After a year of enormous amounts of federal spending during the COVID-19 pandemic, Congress will run a budgetary shortfall this year equivalent to 13.4% of GDP, the second-largest level since 1945, the office said.

“The economic disruption caused by the 2020–2021 coronavirus pandemic and the legislation enacted in response continue to weigh on the deficit (which was already large by historical standards before the pandemic),” the office wrote in its report.

While the 2021 deficit is $126 billion smaller than the 2020 deficit, it is still almost triple the $1.2 trillion deficit the government ran in 2019.

The last deficit estimate CBO released for this year was in February, when it saw a deficit $745 billion smaller than the one predicted now. Under the current projections, the $23 trillion portion of government debt held by the public would soar to 103% by the end of the current fiscal year.
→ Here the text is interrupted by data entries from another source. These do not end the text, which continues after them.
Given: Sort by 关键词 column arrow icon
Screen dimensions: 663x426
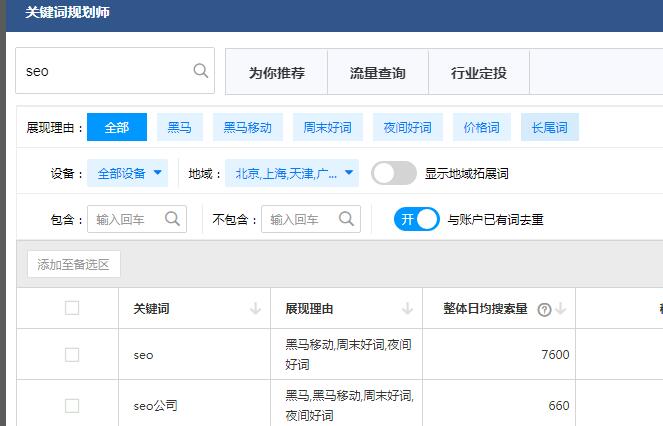Looking at the screenshot, I should pos(255,309).
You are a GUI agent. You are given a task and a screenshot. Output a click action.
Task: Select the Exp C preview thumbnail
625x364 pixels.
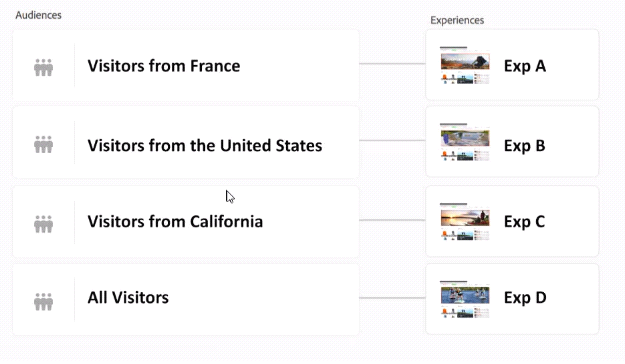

Also, according to the agency’s projections, the deficit will fall sharply to $1.153 trillion, or 4.7% of GDP in fiscal 2022, and to $789 billion, or 3.1%, in fiscal 2023.

Meanwhile, inflation is projected to increase to 3% over the year, also a dramatic rise.

At the same time, the CBO projected that the US economy will expand by 6.7% in 2021 and 5% in 2022, some of the fastest rates in decades.

A stronger-than-expected economic rebound, aided by robust consumer demand and the increasing numbers of Americans being vaccinated against the coronavirus, was offsetting the effect of some of the stimulus measures on the deficit.

"Projected revenues over the next decade are now higher because of the stronger economy and consequent higher taxable incomes," the agency said in its report.

Unemployment also will continue to decrease, the report said, until it falls to nearly 4% in 2022 and remains there for several years, it added.